These tests are designed to check a number of aspects of DL4J:

  1. Predictions
  2. Training (training curves, parameters, gradient calculation)
  3. Evaluation
  4. Model serialization
  5. Overfitting sanity checks
  6. Data pipelines
  7. Evaluation classes
  8. Parallel Wrapper
  9. Validating conditions that should always hold (frozen layer params don't change, for example)

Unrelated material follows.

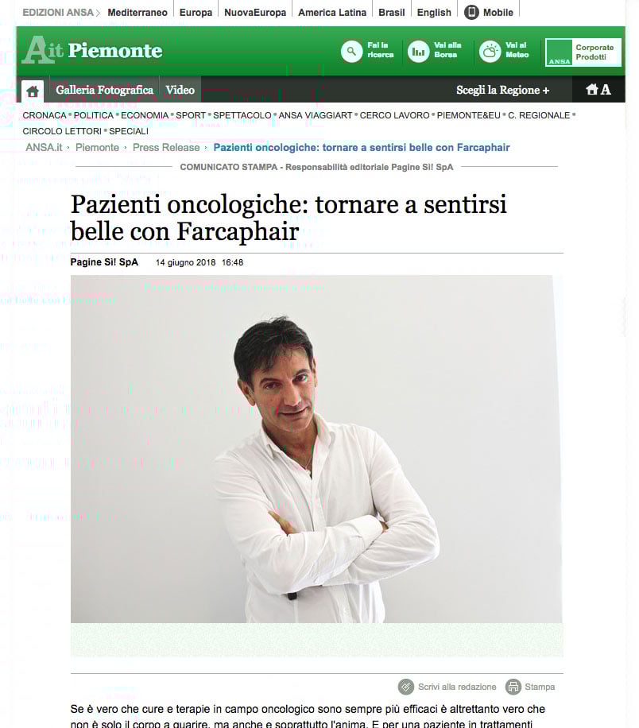This screenshot has height=728, width=639.
Task: Expand the Scegli la Regione selector
Action: click(x=503, y=90)
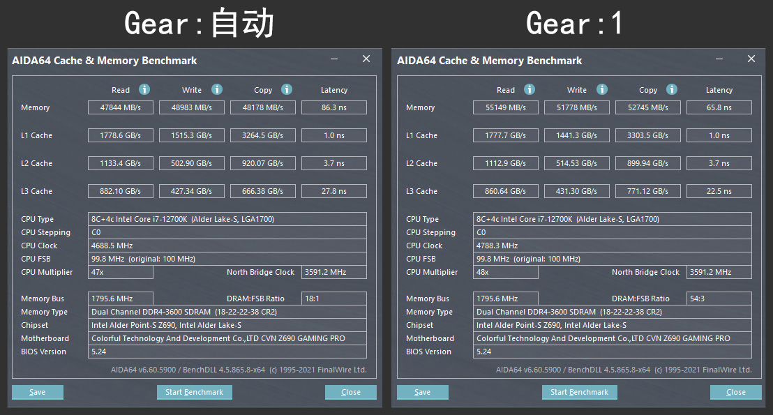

They are designed for the following purposes:

  1. Detecting regressions: i.e., new commit changed or broke previously working functionality
  2. Detecting integration issues - i.e., issues that show up only when components are used together (but not in isolation in unit test)
  3. Detecting significant differences between CPU and CUDA backends
  4. Validating implementation via sanity checks on training - i.e., can we overfit a single example?
  5. Checking networks and data pipelines on real-world scale data and nets
  6. Operating as fully automated pre-release checks (replacing previously used manual checks)

Types of Tests

The integration tests are set up to be able to run multiple tests on each network configuration.

Networks may be pretrained (from model zoo) or randomly initialized (from specified configuration).

Specifically, test cases can be run with any subset of the following components to be tested, by setting TestCase.XYZ boolean options to true or false:

  1. testPredictions: Testing output (predictions) on some specified data vs. saved/known good arrays
  2. testGradients: Testing gradients on some specified data vs. saved/known good arrays
  3. testPretrain: Test layerwise pretraining parameters and training curves
  4. testTrainingCurves: Train, and check score vs. iteration
  5. testParamsPostTraining: validate params match post training
  6. testEvaluation: test the evaluation performance (post training, if 4 or 5 are true)
  7. testParallelInference: validate that single net and parallel inference results match
  8. testOverfitting: sanity check - try to overfit a single example

Adding a New Integration Test

The process to add a new test is simple:

  1. Add a method that creates and returns a TestCase object
  2. Add it as a unit test to IntegrationTests class
  3. Run IntegrationTestBaselineGenerator (if required) to generate and save the "known good" results.

Note that IntegrationTestBaselineGenerator assumes you have the dl4j-test-resources cloned parallel to the DL4J mono-repo.